** START OF TEXT BLOCK **

The Korean People's Army Special Operation Force (KPASOF; Korean: 조선인민군 특수작전군; Hanja: 朝鮮人民軍 特殊作戰軍; Chosŏn-inmin'gun teugsujagjeongun) consists of specially equipped and trained elite military units trained to perform military, political, or psychological operations for North Korea. The units are active in testing the defenses of South Korea and have been detected operating in or around South Korea many times in the decades since the end of the Korean War.  It is estimated that there are 200,000 SOF soldiers.

Mission 
The missions of the KPA Special Operation Forces are to breach the fixed defense of South Korea, to create a "second front" in the enemy's rear area, and to conduct battlefield and strategic reconnaissance.

History 
The official date of formation for the SOF is hard to come by, but reports of activity by forces with the purpose for special operations have been commonplace since October 30, 1968. On this date, North Korean maritime commandos landed on beaches from Samcheok to Uljin, South Korea and after a series of battles retreated back to North Korea. Kim Il-sung himself was quoted as saying the Special Operation Force (then known as the VIII Special Purposes Corps) "is the strongest elite force of the entire Korean People's Army and is the unique vanguard force of the Armed Forces of the Democratic People's Republic of Korea."

2017 Pyongyang parade
On 15 April 2017, a new unit of KPA special forces wearing modern combat gear, including night-vision goggles and plate carriers, marched along with elements of the Korean People's Army in a parade on the 105th anniversary of the birth of the founder of North Korea Kim Il-sung in Pyongyang. North Korean state media confirmed the new elite unit is intended to counter the U.S. Navy SEALs and Republic of Korea Navy Special Warfare Flotilla, calling it the Lightning Commandos.

Weapons

 Type 88-2 "Top Folding Stock" – North Korean AK-74 copy used with helical magazine attached, now being used alongside the Type 98 as well. The Type 88-2 features a more standard AK-74 receiver frame while the Type 98 is slightly more modified.
 Type 98 – Variant of the Type 88-2 "Top Folding Stock"  with a Helical Magazine that is believed to hold between 75 and 150 rounds of 5.45×39mm and it has a few exterior modifications in the shape of the weapons near where the stock folds. Features shorter barrel than the Type 88.
M16A1 – Locally made copies. Seen in use by North Korean Commandos infiltrating South Korea via midget submarine in 1996, known as the 1996 Gangneung submarine infiltration incident.
K2 – Locally made copies in production since the 1990s. North Korean commandos with imitation South Korean military digital camo uniforms and K2 rifle copies were observed by South Korean army soldiers during their shelling of South Korea across along the Western Front in 2015.

** END OF TEXT BLOCK **

PARTS OF THE EXERCISE >>
1. Condense the paragraph in the passage on the Korean People's Army Special Operation Force that begins "The official date of formation" into a short bulleted list that keeps its main facts.
2. Carry the passage on the Korean People's Army Special Operation Force forward from its final sentence.

** START OF MATERIAL PROVIDED **

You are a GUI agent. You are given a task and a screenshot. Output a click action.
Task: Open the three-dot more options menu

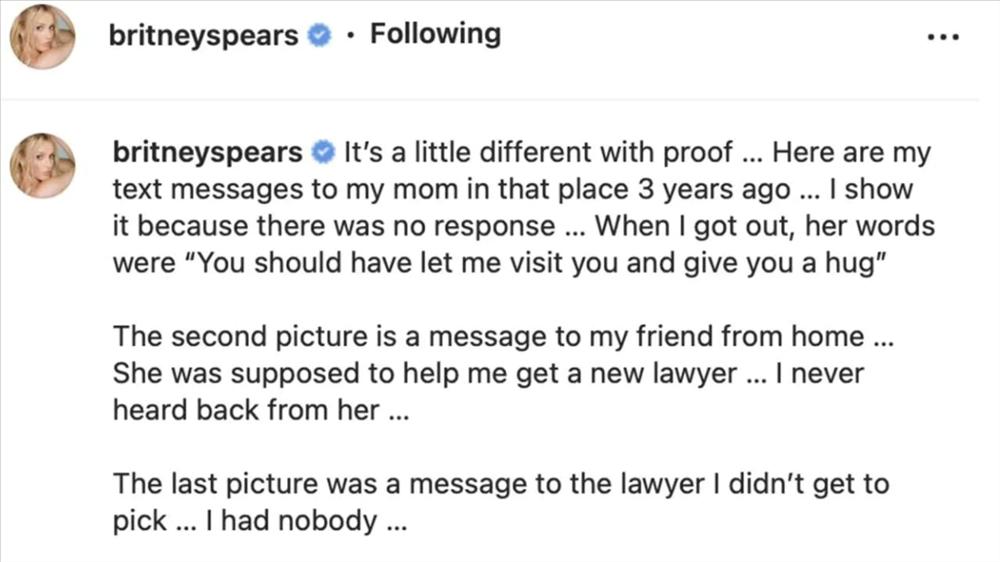click(943, 36)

** END OF MATERIAL PROVIDED **

RESULTS BY TASK >>
1.
- The force's official formation date is hard to establish, but reports of special-operations activity have been common since October 30, 1968.
- On that date, North Korean maritime commandos landed on beaches from Samcheok to Uljin, South Korea, and retreated to North Korea after a series of battles.
- Kim Il-sung called the force, then known as the VIII Special Purposes Corps, the strongest elite force of the entire Korean People's Army and the unique vanguard force of the Armed Forces of the Democratic People's Republic of Korea.

2.
 Baek Du San – North Korean version of the CZ-75 pistol, the KPA Special Operation Force model features a larger magazine base plate and features a tactical wooden grip in a chest holster, unlike the standard Baek Du San given to standard soldiers, or the chrome plate engraved one given to generals and other high-ranking officers.
 Sterling Submachine Gun – Used by North Korean commandos during infiltration missions into South Korea.
 vz.61 – Used by elite North Korean commandos.

Organization

Airborne 
North Korean commandos use the antiquated Antonov An-2 to infiltrate by air. The An-2 can deliver paratroopers by airdrop or airland. With the An-2's small airframe, it is possible to land on a highway and insert paratroopers on the ground.

Reconnaissance Brigades 
Sometimes known as "sniper" brigades, they are part of the ground intelligence effort of the KPA. These units also have the ability to perform Direct Action. They train and equip to seize or destroy strategic targets within South Korean territory. Additionally, it is suspected that these units carry out assassination attempts.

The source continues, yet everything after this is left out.